Why Africa is central to the climate change conundrum

In the matter of climate change, as in so much else, Africa is an afterthought. To the extent that anyone considers it at all, it is characterised as victim. A continent that has historically emitted so little carbon has missed out on the wealth that burning fossil fuels has bestowed on other regions. The resulting poverty has left many countries more vulnerable to droughts, floods, hurricanes and seesawing rain patterns.

Next month, an African country will host the world’s latest carbon gabfest when thousands of delegates descend by jet plane on Egypt’s Sharm el-Sheikh for the UN climate summit. Yet even then, Africa will be considered a rounding error.

In truth, Africa is more central to the issue of climate change than almost anyone recognises. True, today, its roughly 1.4bn people — 17 per cent of the global population — account for just 2 to 3 per cent of global emissions from energy and industry, according to the UN. Subtract Egypt, Algeria and coal-intense South Africa, and that drops closer to 1 per cent.

Yet this is misleading. First, it undercounts the emissions from agriculture and what the UN calls “land use change”, which in much of Africa means rapid deforestation, often for firewood and charcoal. McKinsey has calculated that Africa’s contribution to global carbon emissions is closer to 6 per cent and to fully 10 per cent of gases including methane and nitrogen dioxide. In the Congo Basin rainforest, Africa has the biggest carbon sink on the planet after the Amazon. Put another way, it is sitting on a carbon bomb. According to Gabon’s calculations, the small section of the forest in that country alone contains an estimated 26.5 gigatonnes of carbon, about five year’s worth of US emissions.

Second, unless the plan is to keep Africa poor forever, the continent’s carbon emissions will rise dramatically under any business-as-usual scenario. Today Africans on average emit 0.7 tonnes of carbon a year per capita, according to the World Bank, against a global average of 4.5 tonnes and 14.7 tonnes in the US. But per capita consumption, low as it is, has been rising rapidly. Africa has the fastest growing and fastest urbanising population in the world. By 2060, the World Bank expects Africa’s population to have more than doubled to 2.8bn people. If by then per capita CO₂ emissions were to rise merely to 1.8 tonnes (India’s current level), then total African emissions would reach US proportions.

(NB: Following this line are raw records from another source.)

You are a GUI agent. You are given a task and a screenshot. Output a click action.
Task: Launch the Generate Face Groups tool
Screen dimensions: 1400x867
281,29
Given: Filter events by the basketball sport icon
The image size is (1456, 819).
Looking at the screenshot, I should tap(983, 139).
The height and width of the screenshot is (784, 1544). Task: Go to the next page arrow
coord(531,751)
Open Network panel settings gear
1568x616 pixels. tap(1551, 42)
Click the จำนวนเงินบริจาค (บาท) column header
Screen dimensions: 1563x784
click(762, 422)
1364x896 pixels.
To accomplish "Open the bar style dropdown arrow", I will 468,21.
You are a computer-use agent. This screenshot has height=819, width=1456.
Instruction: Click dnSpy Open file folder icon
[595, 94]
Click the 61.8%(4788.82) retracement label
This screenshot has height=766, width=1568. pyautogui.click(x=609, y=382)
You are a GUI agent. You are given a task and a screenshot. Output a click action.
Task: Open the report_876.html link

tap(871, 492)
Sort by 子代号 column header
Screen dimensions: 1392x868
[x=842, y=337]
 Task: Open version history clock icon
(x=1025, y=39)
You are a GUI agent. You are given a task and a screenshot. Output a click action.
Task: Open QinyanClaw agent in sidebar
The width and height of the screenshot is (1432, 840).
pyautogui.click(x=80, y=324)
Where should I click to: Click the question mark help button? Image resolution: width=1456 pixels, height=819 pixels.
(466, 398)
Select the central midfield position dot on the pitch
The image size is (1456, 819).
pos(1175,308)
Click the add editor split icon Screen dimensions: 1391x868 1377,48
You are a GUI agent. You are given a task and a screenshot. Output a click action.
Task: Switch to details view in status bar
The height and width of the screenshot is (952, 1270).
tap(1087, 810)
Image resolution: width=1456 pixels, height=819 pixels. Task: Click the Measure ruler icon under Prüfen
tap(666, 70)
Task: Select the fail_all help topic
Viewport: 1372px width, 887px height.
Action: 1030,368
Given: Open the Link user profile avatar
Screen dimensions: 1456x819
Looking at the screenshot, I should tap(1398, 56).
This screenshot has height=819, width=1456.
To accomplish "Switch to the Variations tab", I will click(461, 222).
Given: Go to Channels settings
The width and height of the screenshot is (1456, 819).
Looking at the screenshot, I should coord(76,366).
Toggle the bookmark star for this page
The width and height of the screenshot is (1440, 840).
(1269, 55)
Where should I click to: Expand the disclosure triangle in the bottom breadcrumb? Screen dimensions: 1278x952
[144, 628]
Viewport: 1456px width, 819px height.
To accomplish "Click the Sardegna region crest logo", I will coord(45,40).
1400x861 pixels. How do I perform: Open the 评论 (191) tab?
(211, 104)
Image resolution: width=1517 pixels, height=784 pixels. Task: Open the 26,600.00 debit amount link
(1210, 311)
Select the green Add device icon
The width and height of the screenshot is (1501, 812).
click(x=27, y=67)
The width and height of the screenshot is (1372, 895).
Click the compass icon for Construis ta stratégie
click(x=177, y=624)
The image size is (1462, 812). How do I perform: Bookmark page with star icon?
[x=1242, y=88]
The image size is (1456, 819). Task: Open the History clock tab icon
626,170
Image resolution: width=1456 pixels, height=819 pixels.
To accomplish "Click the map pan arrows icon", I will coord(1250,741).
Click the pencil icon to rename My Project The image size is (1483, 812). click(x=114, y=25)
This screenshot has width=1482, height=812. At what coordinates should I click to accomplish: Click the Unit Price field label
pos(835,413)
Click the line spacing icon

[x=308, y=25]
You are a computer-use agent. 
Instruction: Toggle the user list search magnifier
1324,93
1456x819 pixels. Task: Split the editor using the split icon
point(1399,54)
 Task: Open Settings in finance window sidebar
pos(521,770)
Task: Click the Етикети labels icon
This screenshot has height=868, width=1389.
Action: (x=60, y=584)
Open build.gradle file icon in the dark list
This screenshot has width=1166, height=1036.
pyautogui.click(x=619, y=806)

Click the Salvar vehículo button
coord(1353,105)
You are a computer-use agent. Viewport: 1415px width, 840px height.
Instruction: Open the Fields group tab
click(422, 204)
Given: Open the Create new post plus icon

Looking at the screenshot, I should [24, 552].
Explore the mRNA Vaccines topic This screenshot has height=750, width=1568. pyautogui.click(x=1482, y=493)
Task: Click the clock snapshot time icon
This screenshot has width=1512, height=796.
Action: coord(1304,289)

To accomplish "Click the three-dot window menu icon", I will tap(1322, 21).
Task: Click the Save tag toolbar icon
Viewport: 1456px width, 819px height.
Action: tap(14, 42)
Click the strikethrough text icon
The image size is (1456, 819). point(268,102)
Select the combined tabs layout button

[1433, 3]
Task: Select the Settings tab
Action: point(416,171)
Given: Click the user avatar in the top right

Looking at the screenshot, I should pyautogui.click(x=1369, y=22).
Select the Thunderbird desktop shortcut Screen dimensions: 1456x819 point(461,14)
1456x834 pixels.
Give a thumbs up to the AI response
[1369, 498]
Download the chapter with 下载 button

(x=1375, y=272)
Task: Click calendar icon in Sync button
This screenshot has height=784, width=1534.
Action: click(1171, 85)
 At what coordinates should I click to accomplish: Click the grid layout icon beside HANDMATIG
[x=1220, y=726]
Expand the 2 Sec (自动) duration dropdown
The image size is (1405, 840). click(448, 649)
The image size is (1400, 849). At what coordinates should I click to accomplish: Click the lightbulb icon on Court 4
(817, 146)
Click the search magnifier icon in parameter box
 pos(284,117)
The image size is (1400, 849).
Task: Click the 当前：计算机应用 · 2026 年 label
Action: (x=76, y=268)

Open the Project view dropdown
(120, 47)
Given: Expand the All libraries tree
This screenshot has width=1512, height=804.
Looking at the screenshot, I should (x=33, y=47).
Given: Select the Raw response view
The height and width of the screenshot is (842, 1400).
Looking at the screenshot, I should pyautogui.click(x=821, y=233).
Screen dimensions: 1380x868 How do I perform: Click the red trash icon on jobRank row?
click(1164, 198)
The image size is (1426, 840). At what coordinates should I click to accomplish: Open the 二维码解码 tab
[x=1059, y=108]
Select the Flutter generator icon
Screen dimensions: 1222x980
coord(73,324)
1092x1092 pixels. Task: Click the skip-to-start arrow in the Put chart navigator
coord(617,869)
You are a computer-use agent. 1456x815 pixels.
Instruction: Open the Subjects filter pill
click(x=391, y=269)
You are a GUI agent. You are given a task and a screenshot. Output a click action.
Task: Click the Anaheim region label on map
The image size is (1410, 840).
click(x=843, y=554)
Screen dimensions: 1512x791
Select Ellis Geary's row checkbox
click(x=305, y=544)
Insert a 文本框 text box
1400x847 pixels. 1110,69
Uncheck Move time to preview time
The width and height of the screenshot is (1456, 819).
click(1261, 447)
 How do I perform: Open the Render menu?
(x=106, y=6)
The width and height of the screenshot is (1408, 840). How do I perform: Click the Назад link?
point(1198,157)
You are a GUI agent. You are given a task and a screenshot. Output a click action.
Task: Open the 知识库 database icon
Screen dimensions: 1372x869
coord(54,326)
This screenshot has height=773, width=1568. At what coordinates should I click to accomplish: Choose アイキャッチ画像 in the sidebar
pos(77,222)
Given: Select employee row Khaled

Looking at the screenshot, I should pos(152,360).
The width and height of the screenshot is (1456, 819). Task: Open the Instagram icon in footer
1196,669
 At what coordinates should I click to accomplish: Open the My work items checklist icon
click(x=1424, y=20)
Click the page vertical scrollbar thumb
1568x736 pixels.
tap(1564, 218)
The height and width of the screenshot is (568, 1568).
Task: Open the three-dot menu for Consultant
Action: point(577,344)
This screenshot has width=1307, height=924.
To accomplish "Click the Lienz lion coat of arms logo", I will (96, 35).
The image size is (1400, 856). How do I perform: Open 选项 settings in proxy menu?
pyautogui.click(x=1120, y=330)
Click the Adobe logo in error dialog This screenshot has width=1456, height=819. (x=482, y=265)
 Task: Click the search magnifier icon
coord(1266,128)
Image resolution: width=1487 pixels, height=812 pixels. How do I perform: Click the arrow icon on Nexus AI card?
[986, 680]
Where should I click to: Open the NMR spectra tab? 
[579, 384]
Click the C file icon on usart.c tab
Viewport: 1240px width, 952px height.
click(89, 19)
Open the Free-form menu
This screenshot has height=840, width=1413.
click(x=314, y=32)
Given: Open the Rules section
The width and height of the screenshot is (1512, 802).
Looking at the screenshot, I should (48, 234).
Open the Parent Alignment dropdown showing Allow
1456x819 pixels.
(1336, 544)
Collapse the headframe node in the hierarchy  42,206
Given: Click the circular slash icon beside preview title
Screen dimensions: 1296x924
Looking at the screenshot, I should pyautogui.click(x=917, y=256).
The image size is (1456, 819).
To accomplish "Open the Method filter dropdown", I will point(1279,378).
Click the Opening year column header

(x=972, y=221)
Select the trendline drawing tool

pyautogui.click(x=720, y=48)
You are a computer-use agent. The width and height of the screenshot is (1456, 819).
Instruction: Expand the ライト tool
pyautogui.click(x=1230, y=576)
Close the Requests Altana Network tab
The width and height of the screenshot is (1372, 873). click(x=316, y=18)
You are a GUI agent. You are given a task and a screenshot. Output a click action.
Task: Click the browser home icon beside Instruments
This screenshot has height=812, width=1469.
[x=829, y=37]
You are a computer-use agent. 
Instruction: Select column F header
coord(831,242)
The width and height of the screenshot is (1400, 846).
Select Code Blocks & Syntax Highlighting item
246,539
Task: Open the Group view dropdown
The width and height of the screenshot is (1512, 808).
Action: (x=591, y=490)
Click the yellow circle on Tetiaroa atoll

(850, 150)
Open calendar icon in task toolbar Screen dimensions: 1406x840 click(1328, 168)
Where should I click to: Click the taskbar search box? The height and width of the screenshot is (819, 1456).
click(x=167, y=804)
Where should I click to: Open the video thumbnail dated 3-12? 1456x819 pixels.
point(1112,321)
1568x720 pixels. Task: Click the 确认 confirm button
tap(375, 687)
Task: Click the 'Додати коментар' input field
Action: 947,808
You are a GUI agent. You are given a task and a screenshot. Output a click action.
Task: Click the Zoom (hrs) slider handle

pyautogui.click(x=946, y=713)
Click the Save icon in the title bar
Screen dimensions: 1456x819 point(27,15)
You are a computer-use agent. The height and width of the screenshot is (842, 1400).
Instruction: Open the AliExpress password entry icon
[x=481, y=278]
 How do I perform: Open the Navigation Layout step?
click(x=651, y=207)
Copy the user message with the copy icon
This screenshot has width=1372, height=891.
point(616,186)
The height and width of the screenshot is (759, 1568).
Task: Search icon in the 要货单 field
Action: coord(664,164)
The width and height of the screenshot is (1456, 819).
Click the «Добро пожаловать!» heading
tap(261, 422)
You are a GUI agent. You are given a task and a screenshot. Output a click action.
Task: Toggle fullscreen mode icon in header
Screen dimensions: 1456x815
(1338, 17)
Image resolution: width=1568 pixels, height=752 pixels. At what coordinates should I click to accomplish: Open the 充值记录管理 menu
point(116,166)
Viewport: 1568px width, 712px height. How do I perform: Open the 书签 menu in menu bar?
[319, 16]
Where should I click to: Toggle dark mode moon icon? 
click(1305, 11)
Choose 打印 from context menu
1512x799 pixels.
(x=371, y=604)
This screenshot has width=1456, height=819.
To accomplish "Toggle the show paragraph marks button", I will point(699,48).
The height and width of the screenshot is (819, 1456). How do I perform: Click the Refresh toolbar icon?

What is to be done? The most important step is to acknowledge the right of African countries to expand, rather than cut, their energy consumption. Some 600mn Africans live without electricity. The question then is what kind of energy African nations will add. In recent years, countries from Mozambique and Tanzania to Senegal and Mauritania have made huge gas discoveries. Most probably they will use it.

If the world does not like this, it must help nudge the continent in a different direction. One way is to invest massively in green hydrogen, conditions for which are excellent in a number of African countries including Namibia, South Africa, Algeria and Morocco. It is not a fantasy to think these countries could leapfrog into a new energy age.

Nor can African economies continue to export unprocessed raw materials, including the cobalt, lithium and coltan that are fundamental to the world’s battery revolution. Shipping these materials across the world is a huge contributor to carbon emissions. Africa needs to smelt its own metals and produce more of its own manufactured goods.

Private investors are making a start. An industrial zone in Benin operated by Arise will turn that country’s cashews into processed nuts and its cotton into clothes. Far more of this is needed. Blended finance — the use of development dollars to attract private capital — should be used more aggressively to help catalyse this.

Finally, Africa needs the world to set a robust carbon price. Mo Ibrahim, a British-Sudanese businessman turned governance advocate, has called for what amounts to a carbon tax. Those countries that consume above a certain per capita carbon budget would pay into a fund to be redistributed to those that emit beneath their budget. Whatever the mechanism, carbon pricing can be both a tool to foster rational energy use and to help preserve the carbon-absorbing rainforests that will otherwise disappear.

If Africans are presented with the choice between staying poor forever or helping to push the world over the climate precipice, they will choose the latter. And no one will be able to blame them.